Objective
This study aimed to construct a coronary heart disease (CHD) risk-prediction model in people living with human immunodeficiency virus (PLHIV) with the help of machine learning (ML) per electronic medical records (EMRs).
Methods
Sixty-one medical characteristics (including demography information, laboratory measurements, and complicating disease) readily available from EMRs were retained for clinical analysis. These characteristics further aided the development of prediction models by using seven ML algorithms [light gradient-boosting machine (LightGBM), support vector machine (SVM), eXtreme gradient boosting (XGBoost), adaptive boosting (AdaBoost), decision tree, multilayer perceptron (MLP), and logistic regression]. The performance of this model was assessed using the area under the receiver operating characteristic curve (AUC).

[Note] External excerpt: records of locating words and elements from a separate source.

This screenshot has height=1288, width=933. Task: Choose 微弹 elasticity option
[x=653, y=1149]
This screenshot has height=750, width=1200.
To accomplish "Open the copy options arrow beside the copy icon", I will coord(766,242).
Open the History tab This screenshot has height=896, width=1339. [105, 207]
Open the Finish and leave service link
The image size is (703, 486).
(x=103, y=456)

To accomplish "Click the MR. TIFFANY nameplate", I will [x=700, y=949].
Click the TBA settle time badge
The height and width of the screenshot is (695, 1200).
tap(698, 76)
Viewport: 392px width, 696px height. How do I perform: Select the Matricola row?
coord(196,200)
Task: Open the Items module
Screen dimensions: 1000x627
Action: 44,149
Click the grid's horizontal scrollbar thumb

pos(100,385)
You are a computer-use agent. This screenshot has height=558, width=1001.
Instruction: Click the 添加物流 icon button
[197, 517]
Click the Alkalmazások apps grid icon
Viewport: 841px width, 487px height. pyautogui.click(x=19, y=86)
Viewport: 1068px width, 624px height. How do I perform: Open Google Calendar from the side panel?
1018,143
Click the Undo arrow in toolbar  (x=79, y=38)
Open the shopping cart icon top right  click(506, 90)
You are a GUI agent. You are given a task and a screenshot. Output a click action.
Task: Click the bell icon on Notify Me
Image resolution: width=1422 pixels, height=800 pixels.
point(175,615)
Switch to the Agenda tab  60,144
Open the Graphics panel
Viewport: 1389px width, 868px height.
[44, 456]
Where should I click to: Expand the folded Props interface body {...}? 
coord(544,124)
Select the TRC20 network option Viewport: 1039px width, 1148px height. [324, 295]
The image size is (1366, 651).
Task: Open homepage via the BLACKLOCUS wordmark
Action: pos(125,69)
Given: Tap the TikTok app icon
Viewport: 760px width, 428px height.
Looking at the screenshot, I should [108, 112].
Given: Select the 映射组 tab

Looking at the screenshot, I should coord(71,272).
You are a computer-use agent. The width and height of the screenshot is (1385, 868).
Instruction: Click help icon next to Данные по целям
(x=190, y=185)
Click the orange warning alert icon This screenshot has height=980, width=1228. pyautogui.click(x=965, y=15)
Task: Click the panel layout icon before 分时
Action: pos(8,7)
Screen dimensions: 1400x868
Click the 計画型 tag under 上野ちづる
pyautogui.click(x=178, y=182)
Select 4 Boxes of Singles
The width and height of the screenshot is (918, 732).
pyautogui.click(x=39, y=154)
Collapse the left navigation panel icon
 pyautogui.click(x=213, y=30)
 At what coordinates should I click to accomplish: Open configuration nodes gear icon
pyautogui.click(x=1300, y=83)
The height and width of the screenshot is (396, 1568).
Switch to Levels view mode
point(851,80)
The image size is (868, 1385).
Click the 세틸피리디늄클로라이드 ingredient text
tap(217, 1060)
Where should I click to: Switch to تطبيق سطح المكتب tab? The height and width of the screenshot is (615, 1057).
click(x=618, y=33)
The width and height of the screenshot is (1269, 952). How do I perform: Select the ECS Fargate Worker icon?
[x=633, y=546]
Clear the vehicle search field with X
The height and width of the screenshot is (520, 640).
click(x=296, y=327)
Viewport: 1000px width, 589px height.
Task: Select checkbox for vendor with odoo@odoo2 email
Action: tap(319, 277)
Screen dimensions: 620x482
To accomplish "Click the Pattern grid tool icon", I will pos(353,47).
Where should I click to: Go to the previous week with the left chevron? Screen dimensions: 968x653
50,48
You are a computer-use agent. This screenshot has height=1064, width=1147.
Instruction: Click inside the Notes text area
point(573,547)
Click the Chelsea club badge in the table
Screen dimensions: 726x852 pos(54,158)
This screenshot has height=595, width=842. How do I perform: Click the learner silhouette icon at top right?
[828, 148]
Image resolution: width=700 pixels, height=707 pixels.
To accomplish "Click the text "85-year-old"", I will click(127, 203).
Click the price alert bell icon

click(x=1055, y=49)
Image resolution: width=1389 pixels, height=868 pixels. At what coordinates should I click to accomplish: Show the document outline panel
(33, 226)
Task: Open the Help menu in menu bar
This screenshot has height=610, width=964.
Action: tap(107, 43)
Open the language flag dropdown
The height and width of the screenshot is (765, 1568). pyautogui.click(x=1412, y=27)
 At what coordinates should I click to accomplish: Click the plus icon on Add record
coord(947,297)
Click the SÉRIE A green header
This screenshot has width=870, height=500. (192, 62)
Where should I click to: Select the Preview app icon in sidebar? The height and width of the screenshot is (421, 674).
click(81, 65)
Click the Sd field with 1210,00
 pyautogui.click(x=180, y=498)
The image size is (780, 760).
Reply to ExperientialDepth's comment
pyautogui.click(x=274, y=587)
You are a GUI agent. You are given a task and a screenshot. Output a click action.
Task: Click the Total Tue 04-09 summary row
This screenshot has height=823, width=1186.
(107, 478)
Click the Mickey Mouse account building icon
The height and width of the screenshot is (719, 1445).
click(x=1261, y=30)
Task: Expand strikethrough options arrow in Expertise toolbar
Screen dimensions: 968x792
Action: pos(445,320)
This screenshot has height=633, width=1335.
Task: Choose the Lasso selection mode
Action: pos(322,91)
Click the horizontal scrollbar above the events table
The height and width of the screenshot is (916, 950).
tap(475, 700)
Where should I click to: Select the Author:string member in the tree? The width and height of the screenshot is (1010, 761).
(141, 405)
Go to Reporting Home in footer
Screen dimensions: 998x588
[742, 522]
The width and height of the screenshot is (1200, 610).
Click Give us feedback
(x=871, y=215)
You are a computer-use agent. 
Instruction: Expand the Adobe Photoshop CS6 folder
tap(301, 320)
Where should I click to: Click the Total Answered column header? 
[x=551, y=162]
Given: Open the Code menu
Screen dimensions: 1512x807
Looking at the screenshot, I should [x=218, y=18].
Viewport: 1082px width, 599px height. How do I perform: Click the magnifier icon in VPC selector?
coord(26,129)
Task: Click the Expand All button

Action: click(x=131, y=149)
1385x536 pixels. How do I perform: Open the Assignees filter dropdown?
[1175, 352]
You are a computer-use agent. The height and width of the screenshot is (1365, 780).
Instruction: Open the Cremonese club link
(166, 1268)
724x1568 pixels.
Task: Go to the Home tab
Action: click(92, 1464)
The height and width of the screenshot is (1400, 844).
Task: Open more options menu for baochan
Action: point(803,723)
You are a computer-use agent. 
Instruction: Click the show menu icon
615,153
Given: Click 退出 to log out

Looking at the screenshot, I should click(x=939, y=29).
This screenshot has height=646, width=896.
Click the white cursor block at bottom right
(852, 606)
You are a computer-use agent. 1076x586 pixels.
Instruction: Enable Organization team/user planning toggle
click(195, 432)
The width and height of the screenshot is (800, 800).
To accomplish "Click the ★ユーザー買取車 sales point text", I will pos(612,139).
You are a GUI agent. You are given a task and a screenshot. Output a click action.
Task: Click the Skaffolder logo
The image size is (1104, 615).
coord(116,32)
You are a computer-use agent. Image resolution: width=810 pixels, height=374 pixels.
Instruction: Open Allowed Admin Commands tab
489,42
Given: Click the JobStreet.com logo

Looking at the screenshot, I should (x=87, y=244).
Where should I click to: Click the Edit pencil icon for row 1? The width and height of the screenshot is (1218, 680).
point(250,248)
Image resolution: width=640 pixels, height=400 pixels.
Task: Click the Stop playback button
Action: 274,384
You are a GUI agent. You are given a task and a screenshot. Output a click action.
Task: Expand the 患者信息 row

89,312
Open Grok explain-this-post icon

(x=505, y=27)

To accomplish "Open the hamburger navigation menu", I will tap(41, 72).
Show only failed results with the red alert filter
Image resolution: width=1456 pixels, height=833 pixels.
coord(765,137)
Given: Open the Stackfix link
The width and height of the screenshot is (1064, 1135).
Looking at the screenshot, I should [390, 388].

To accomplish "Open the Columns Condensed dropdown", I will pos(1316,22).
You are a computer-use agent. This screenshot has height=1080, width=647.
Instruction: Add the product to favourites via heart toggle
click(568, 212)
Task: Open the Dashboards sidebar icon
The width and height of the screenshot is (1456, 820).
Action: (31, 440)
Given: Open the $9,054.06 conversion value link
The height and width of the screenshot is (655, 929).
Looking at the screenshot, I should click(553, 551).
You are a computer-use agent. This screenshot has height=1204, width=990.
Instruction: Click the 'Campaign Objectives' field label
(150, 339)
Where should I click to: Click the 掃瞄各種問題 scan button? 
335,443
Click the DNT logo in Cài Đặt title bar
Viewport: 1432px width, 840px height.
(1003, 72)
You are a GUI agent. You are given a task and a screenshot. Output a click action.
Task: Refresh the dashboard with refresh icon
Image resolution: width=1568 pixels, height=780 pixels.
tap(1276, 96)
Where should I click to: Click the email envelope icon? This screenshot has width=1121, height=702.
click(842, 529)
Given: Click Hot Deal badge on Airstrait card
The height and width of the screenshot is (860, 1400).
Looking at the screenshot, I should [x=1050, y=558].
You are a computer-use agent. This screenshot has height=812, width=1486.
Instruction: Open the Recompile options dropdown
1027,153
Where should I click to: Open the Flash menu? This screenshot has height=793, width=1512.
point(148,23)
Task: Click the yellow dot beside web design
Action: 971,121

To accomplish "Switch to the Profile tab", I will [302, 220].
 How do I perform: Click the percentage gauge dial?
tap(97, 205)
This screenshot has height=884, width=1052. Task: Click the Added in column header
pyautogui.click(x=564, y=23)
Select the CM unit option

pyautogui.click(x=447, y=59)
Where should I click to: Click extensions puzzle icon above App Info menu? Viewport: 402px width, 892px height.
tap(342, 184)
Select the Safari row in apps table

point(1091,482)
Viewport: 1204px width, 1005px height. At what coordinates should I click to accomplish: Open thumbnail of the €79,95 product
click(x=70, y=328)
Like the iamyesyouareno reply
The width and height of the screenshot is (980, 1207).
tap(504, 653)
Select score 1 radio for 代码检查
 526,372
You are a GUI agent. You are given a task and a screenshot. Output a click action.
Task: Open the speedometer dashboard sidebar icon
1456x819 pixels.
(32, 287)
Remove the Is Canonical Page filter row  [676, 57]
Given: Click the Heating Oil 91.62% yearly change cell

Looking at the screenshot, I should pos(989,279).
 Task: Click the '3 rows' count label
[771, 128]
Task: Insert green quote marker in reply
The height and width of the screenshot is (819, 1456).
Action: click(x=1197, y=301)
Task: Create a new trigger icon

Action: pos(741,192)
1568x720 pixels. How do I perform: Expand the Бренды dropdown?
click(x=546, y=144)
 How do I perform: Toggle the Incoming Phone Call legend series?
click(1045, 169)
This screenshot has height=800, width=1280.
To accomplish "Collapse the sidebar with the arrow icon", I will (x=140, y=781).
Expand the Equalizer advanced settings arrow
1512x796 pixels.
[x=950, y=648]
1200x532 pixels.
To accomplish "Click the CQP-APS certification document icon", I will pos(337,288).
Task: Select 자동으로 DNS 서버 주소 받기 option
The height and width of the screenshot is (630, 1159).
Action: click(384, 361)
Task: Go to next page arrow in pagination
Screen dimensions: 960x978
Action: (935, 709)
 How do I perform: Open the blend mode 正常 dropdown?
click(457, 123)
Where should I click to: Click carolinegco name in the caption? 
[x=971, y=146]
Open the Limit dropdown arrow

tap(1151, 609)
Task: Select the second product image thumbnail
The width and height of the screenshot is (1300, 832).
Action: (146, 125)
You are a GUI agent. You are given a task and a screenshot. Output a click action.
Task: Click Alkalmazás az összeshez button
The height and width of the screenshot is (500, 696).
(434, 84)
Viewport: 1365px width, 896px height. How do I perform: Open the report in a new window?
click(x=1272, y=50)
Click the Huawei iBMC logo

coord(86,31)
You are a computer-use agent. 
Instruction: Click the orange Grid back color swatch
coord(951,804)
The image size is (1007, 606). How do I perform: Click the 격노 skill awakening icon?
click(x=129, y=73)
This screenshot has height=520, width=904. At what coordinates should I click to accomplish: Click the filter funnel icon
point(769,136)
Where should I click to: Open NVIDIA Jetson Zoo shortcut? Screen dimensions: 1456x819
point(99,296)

Shapley additive explanation (SHAP) was further applied to interpret the findings of the best-performing model.
Results
The LightGBM model exhibited the highest AUC (0.849; 95% CI, 0.814–0.883). Additionally, the SHAP plot per the LightGBM depicted that age, heart failure, hypertension, glucose, serum creatinine, indirect bilirubin, serum uric acid, and amylase can help identify PLHIV who were at a high or low risk of developing CHD.
Conclusion
This study developed a CHD risk prediction model for PLHIV utilizing ML techniques and EMR data. The LightGBM model exhibited improved comprehensive performance and thus had higher reliability in assessing the risk predictors of CHD. Hence, it can potentially facilitate the development of clinical management techniques for PLHIV care in the era of EMRs.